[[ Data for processing, beginning ]]
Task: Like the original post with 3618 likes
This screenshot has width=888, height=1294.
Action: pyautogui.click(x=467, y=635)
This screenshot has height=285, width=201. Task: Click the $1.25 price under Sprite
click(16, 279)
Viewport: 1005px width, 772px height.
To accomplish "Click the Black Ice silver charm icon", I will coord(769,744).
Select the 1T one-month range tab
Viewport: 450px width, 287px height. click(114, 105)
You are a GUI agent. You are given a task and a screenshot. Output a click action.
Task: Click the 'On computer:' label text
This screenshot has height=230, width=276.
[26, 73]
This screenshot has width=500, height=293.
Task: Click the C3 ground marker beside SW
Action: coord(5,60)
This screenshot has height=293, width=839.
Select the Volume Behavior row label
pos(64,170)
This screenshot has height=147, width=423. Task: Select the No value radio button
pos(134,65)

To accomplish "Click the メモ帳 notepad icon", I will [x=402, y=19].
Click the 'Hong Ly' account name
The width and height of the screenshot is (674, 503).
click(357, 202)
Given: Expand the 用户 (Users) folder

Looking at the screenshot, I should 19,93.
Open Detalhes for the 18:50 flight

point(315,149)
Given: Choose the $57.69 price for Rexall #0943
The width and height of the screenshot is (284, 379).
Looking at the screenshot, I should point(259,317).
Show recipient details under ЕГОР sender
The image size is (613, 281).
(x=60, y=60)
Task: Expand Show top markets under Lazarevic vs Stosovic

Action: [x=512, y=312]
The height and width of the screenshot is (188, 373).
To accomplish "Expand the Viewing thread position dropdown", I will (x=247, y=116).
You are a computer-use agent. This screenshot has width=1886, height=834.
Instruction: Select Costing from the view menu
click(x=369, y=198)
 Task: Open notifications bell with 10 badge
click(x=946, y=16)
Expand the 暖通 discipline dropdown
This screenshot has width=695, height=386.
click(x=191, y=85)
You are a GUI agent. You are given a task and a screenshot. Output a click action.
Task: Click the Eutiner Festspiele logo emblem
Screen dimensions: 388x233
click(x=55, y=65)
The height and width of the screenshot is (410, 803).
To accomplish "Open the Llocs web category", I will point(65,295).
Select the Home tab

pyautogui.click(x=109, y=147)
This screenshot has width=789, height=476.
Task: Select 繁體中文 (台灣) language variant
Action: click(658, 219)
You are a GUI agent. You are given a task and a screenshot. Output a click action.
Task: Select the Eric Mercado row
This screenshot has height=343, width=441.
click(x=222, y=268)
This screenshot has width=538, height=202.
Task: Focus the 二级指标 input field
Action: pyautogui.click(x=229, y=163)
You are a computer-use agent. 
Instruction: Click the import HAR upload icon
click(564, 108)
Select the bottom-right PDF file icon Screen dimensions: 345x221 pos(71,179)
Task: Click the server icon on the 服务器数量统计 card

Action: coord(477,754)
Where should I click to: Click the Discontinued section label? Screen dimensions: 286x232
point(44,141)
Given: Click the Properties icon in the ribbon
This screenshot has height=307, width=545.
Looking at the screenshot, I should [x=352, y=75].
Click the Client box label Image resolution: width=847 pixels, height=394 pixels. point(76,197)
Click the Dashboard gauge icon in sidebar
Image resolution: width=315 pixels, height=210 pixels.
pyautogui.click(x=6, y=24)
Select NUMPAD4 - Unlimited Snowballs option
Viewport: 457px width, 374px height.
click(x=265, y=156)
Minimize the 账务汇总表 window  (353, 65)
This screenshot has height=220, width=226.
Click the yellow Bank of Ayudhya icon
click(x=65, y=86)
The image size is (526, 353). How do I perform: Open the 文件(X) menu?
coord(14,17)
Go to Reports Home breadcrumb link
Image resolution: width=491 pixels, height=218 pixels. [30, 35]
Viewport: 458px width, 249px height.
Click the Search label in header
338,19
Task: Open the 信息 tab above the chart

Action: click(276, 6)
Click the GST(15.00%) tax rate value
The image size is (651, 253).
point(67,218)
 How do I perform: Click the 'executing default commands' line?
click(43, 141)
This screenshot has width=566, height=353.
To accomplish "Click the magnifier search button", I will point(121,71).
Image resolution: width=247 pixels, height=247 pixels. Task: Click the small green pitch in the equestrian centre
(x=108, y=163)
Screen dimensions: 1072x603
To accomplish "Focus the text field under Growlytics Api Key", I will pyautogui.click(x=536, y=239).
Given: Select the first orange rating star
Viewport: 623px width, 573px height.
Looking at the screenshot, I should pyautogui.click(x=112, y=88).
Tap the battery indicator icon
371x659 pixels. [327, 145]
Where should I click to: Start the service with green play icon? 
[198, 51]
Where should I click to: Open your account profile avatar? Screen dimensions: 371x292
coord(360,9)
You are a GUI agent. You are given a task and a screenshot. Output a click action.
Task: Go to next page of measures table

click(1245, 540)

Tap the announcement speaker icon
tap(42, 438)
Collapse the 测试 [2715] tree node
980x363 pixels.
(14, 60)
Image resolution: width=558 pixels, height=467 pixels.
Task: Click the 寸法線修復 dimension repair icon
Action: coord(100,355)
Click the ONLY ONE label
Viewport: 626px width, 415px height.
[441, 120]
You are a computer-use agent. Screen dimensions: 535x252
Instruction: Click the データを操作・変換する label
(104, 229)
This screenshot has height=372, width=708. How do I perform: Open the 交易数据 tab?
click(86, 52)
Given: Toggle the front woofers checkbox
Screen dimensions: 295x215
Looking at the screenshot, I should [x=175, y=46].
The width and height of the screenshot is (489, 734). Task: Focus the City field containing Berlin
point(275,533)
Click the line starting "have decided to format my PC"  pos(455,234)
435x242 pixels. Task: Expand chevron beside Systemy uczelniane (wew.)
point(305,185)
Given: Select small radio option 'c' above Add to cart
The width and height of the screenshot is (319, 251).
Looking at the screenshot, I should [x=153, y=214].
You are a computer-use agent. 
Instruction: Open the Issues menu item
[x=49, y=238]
[[ Data for processing, end ]]
**Exercise:** Check each line of the entries above for the string "text", and return those that contain it.

**Expected output:**
Task: Click the 'On computer:' label text
To accomplish "Focus the text field under Growlytics Api Key", I will pyautogui.click(x=536, y=239).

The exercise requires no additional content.